Optimizing development with Docker

Posted on 2016-05-16

It has been around 16 months since I wrote an article explaining what Docker is on this blog. During that time, the hype around Docker has not faded – on the contrary, it has established itself as a very important technology, and the future of distributed computing – especially in the cloud (if you want to believe the evangelists, that is).

I wanted to get more experience using Docker in a production-like setting, and the perfect opportunity arose when it turned out that the Android application I was working on would need a backend component. I found a PaaS provider that deployed Docker containers to the cloud (and had a free plan, of course :) ), and got to work.

My article from a while ago focused mainly on how Docker worked; in this one, I want to discuss how you can leverage it in the development process of your application. As it turns out, Docker solves some issues that were traditionally regarded as sources of pain when doing development – for example, external dependencies. I also found that there are still some open questions about the proper way of using it that the community is yet to figure out. That is to be expected when dealing with a tool as young as Docker, and it’s also quite exciting – it means that there’s still something to discover!

A little background

The application I was talking about is a simple REST API, backed by a database, returning JSON to the client. I decided to go with JVM technologies for this project: Spring Boot as the framework of choice, with Kotlin, a relatively new language from JetBrains (the company behind Intellij and other IDEs and developer tools). The complete source code is on GitHub.

Concern #1: choosing your base image

I started with the Spring Boot guide on Docker, and pretty soon I ran into problems. Not with the guide itself, mind you; it’s really pretty good. The issue came up when I ran docker images, and saw the size of the base Java image that was used for the example. Do you want to venture a guess how big it is?

642 megabytes.

Now, I understand nowadays disk space is cheap, and networks are getting faster; but 642 MBs just for the JVM is absurd.
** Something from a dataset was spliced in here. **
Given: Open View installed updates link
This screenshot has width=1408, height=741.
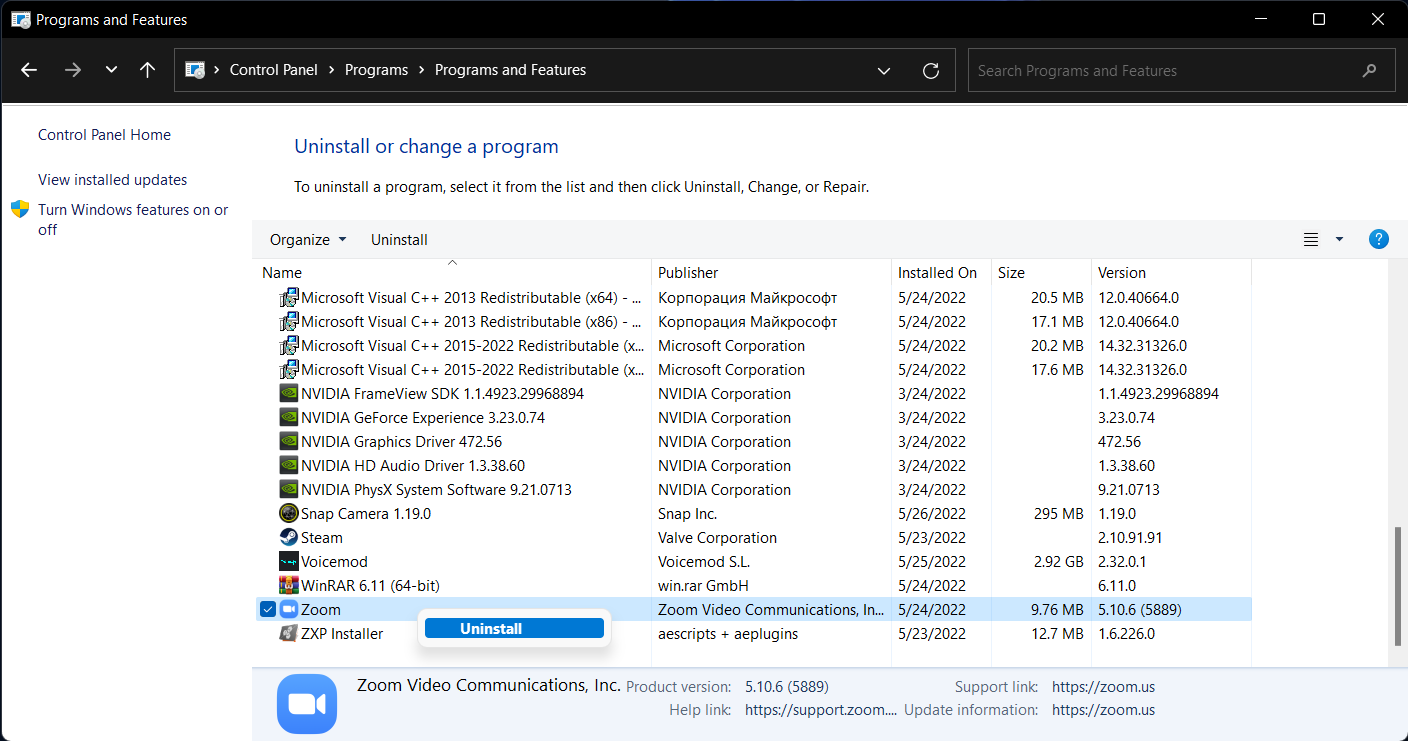Looking at the screenshot, I should point(113,180).
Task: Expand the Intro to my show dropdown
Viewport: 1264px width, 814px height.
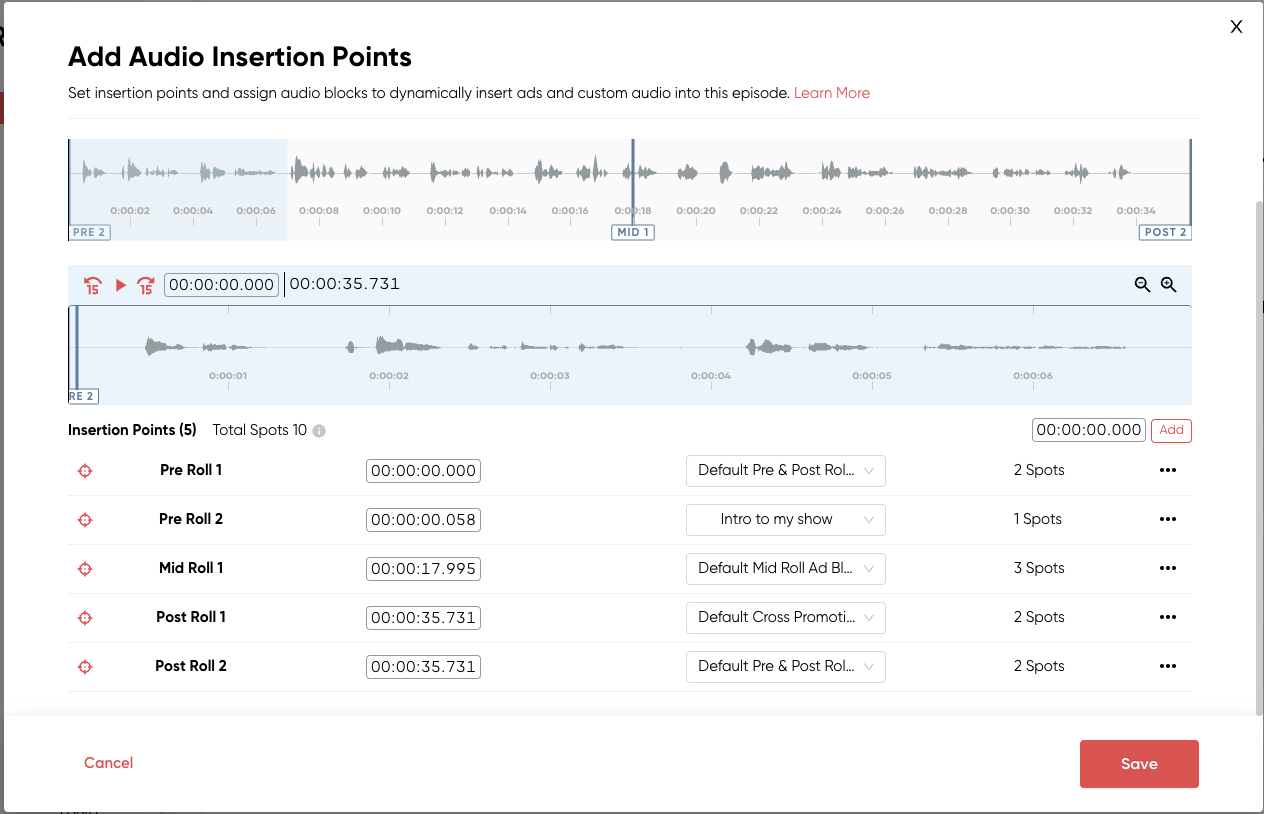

And don’t forget that you will have to add the size of your actual application to that, which, when using Spring, can be quite substantial.

The worst part is that the tutorial uses the official Java 8 image. Which means anybody that just follows it without explicitly checking the size (and a lot of people probably won’t bother, because it’s, you know, official and everything) will be dragging along a lot of garbage with their containers.

Fortunately, after a little digging, I found an awesome alternative – the anapsix/alpine-java image, weighing in at a cool 122 MBs.

If you want to learn more about avoiding bloating your Docker images (and other interesting advice), I would recommend this great article by David McKay.

So, my first tip is: be aware of what base images you are using. Sometimes, the obvious answer to the question “Which base image should we use?” is not the correct one.

Concern #2: the development workflow

Dockerizing your Java application is not that difficult (especially if it’s a Spring Boot app). There are a lot of guides and tutorials on the web explaining how to do that. Many build tools have plugins that make that task fairly easy. They all function in pretty much the same way: you invoke a special target (just as an example, if you’re using Gradle, it would be something like gradle distDocker), and your code is compiled, packaged, and a Docker image is created from it. The Dockerfile used to build the image, in case of a Java Spring Boot app, looks something like this:

FROM anapsix/alpine-java

ADD dtw-web.jar app.jar
EXPOSE 8080
CMD ["java", "-jar", "/app.jar"]

Pretty elementary – we add the JAR that is the result of packaging our project to the container, expose the port set in the application’s configuration (8080 in this case), and then run the JAR when the container is started.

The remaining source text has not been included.